**Collected data**.
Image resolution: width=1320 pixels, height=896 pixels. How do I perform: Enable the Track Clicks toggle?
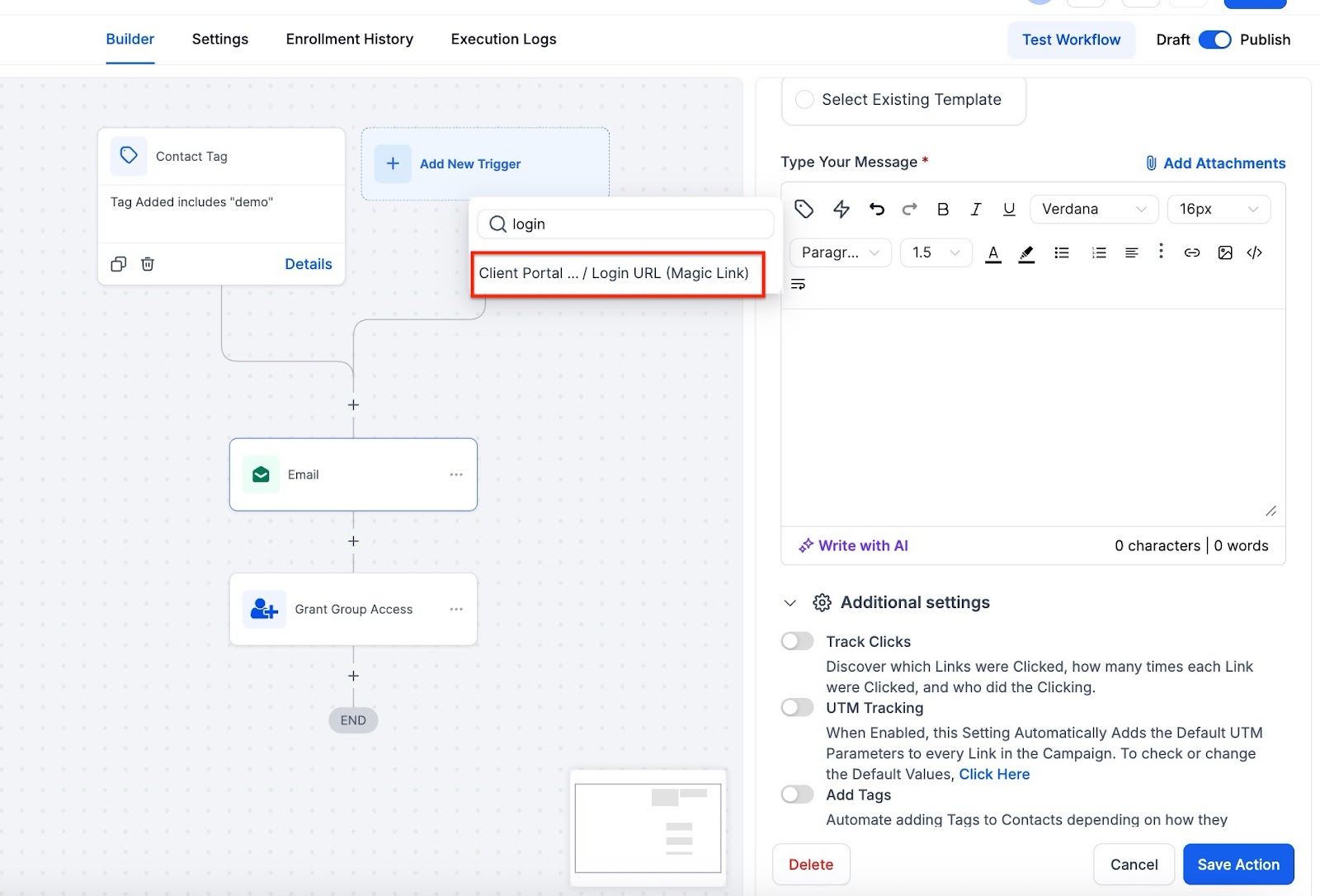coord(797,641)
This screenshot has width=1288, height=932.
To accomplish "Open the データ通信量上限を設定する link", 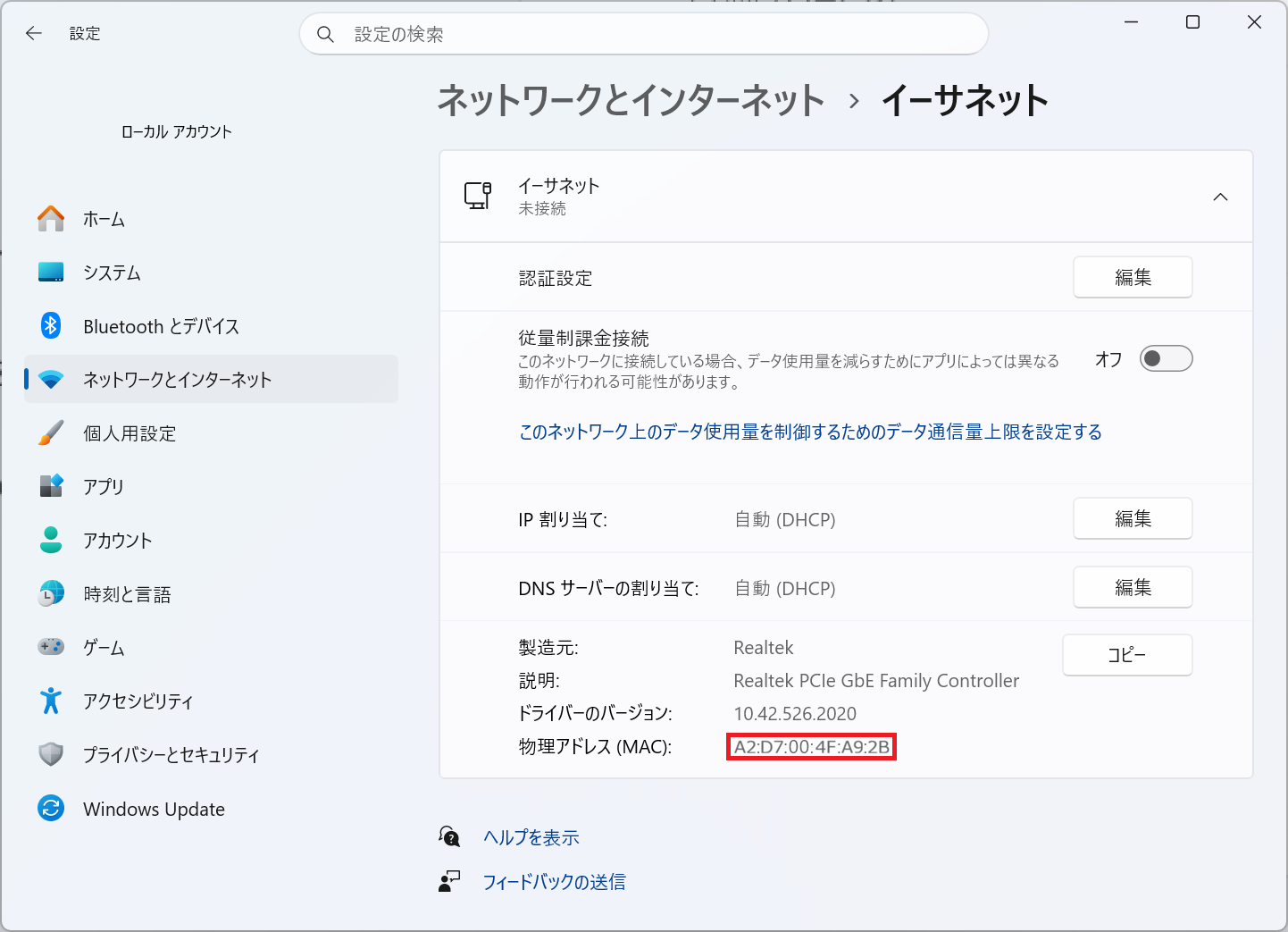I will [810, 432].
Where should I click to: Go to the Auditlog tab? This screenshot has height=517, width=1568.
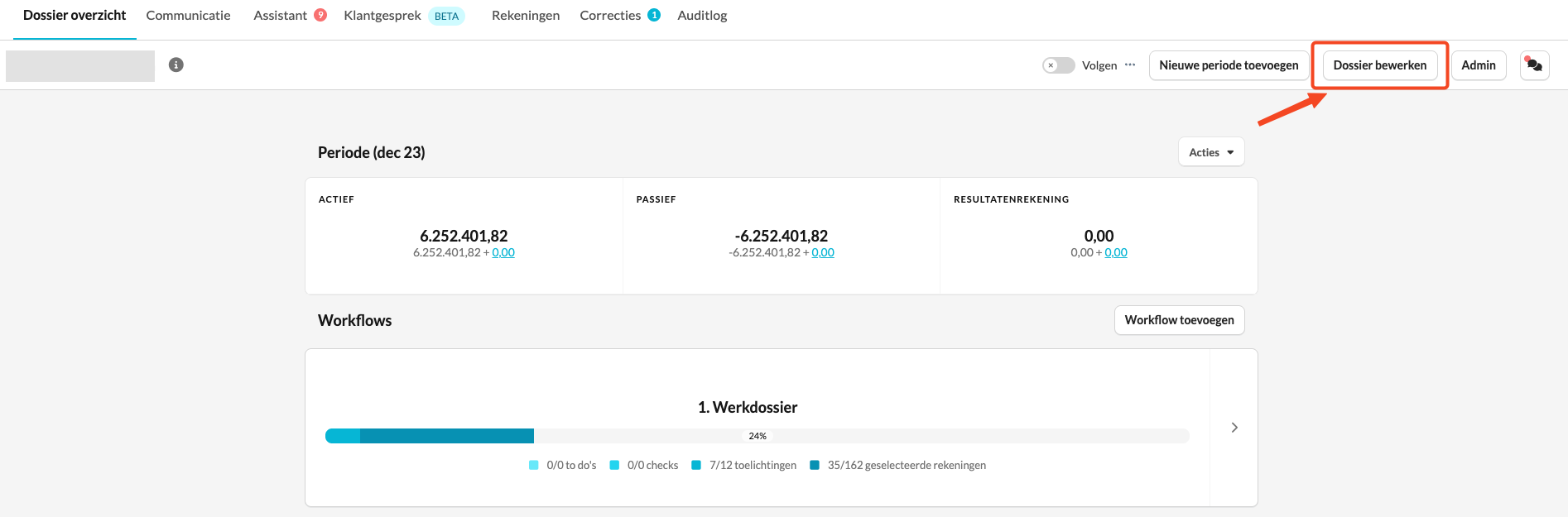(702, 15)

**Task details**.
Pictures should be omitted. Please return exactly the lines from the line that holds "Where should I" through the end of the records.

**Response to this exercise**.
Where should I click to: Go to the Auditlog tab? This screenshot has height=517, width=1568.
(702, 15)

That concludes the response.